Occupation de l’espace qui absorbe toutes les énergies, occupation du temps qui prend possession des esprits. On rentre en soi. La mobilité de l’armée qui est partout est impressionnante, la hargne des colons est inépuisable, leur imagination destructrice sans limites. C’est la guerre ? Non. C’est la conquête de la terre par une armée d’occupation et des colons impérieux. On se sent impuissant. On puise au tréfonds un reste d’espérance. Des paysans seuls face à un mastodonte armé jusqu’aux dents de machines faites pour tuer et de sa certitude d’être dans son bon droit, celui de récupérer cette terre offerte un jour il y a des milliers d’années par Dieu.
Je me souviens à Falamyah du jeune officier montrant de son doigt haut levé le ciel puis le rabaissant vers la terre pour signifier la volonté divine. Altier et grotesque. Le droit et la justice passent à la trappe. Le lendemain, ce commandant jeune et beau ne manqua pas Roberto là où ça fait mal alors que nous tentions de freiner la marche des jeeps. Après un ultimatum nous donnant un quart d’heure pour évacuer les lieux, la résistance passive s’organisa. Des gaz lacrymogènes, des bombes assourdissantes tombèrent ça et là. Regroupement. Deux jeeps cote à cote roulèrent lentement vers nous. Il fallait retarder le plus longtemps possible l’activité des tronçonneuses. La soixantaine de palestiniens et d’internationaux, dont 4 militants de Gush Shalom et deux jeunes anars de Tel Aviv, n’avaient que la force du droit face à une dizaine d’hommes armés qui le niaient. La destruction était inévitable.

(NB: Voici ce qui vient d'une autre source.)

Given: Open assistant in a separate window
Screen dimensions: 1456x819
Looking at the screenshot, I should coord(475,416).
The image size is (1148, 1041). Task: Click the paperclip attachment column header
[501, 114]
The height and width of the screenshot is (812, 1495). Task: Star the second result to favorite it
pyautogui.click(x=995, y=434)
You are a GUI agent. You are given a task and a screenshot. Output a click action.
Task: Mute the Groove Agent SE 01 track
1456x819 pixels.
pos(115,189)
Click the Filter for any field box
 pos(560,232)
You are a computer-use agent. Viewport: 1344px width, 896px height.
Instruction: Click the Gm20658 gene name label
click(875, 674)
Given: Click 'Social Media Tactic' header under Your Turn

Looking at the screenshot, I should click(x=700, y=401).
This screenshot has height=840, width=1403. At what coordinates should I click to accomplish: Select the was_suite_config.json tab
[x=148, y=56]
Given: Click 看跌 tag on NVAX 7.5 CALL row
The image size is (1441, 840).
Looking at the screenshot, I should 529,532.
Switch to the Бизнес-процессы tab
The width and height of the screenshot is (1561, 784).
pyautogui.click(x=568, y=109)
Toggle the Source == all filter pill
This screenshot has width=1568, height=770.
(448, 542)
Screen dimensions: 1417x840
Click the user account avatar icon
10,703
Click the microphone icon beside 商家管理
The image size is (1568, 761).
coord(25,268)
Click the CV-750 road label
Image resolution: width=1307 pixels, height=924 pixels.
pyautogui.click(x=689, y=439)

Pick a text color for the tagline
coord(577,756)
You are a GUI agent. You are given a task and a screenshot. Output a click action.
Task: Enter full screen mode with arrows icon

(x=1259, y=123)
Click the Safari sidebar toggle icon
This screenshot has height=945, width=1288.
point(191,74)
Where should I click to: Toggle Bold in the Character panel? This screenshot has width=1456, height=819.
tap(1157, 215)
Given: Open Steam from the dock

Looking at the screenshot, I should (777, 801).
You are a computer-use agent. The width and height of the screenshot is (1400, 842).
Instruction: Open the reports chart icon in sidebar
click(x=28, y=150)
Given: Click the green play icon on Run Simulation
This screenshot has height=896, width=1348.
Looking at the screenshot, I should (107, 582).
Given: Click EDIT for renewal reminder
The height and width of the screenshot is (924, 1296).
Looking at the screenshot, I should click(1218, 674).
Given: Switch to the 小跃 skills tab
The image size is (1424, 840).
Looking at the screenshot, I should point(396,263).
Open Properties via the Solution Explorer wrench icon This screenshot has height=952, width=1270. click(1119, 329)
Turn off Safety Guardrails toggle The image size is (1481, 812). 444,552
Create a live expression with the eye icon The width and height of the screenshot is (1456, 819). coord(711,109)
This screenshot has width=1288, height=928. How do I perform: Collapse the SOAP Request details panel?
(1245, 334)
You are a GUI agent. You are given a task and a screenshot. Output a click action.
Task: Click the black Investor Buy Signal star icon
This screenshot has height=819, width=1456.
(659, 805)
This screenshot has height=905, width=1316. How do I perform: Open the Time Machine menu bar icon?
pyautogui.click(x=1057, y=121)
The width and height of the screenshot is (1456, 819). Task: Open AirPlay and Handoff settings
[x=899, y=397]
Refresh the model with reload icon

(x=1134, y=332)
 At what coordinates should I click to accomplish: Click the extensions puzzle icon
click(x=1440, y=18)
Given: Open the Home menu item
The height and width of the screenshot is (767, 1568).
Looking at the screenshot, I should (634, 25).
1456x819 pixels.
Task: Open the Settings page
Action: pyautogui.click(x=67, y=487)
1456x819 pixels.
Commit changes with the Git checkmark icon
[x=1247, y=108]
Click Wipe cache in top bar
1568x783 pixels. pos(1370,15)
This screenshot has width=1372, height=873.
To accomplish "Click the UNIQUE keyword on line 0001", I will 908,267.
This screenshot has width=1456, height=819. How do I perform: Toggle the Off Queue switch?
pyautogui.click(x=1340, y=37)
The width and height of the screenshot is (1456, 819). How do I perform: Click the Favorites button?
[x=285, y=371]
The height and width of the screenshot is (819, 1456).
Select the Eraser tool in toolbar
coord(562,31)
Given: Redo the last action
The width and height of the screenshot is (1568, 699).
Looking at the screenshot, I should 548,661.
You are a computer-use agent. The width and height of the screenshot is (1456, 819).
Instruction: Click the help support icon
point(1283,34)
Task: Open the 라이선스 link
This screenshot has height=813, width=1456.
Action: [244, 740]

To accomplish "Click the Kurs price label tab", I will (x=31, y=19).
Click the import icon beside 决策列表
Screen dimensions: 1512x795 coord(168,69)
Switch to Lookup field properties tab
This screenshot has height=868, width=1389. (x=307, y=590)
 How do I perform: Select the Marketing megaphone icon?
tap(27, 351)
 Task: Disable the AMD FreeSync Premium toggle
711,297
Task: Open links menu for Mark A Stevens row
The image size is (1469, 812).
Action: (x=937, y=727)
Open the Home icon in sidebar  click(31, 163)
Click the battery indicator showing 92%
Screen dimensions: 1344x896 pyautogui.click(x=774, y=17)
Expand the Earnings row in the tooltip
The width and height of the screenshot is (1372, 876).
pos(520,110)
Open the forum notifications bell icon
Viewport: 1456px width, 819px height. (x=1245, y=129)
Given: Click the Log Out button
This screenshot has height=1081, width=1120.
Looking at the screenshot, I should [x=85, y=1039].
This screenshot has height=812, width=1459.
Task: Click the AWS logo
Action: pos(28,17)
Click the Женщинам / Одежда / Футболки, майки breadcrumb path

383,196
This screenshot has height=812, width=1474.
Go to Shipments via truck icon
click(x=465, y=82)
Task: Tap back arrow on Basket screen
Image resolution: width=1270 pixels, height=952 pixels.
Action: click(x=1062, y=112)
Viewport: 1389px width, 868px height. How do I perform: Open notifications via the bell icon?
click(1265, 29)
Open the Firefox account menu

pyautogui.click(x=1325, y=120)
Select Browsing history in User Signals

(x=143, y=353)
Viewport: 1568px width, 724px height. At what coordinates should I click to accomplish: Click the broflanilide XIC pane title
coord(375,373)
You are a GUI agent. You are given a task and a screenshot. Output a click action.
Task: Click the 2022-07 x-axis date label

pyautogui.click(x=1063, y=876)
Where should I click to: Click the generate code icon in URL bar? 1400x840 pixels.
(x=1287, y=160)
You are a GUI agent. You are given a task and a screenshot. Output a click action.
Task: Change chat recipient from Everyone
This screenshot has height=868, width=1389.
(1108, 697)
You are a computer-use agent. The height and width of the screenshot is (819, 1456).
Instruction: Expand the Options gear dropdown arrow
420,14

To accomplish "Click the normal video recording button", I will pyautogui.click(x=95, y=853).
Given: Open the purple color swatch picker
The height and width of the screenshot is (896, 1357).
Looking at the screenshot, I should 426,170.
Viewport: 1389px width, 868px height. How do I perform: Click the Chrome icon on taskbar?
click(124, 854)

Cinq fois centenaires, les oliviers étaient touchés les uns après les autres. Dans un grincement épouvantable, protégées par des gardes qui braquaient leur mitraillettes vers nous , les lames dentées massacraient ces arbres symbole depuis la nuit des temps de sagesse et de paix. La veille, nous nous étions assis à l’ombre de l’un d’eux en attendant la venue du Consul de France. Honte à vous ! Shame on you ! Cris dérisoires. Le métal prolongeait la douleur et le commandant nous regardait pleurer de rage et d’impuissance. Son délire mystico-religieux créait une réalité dont il était fier. Il souriait ironique et hautain.
La réalité c’est tout un village dépossédé de ses terres, c’est l’anéantissement des projets de vie, c’est l’angoisse permanente. Jusqu’où iront-ils ? La prochaine fois c’est ma maison qu’ils détruiront ? Deviendrons-nous des réfugiés dans notre propre village ? Seuls, ils sont seuls.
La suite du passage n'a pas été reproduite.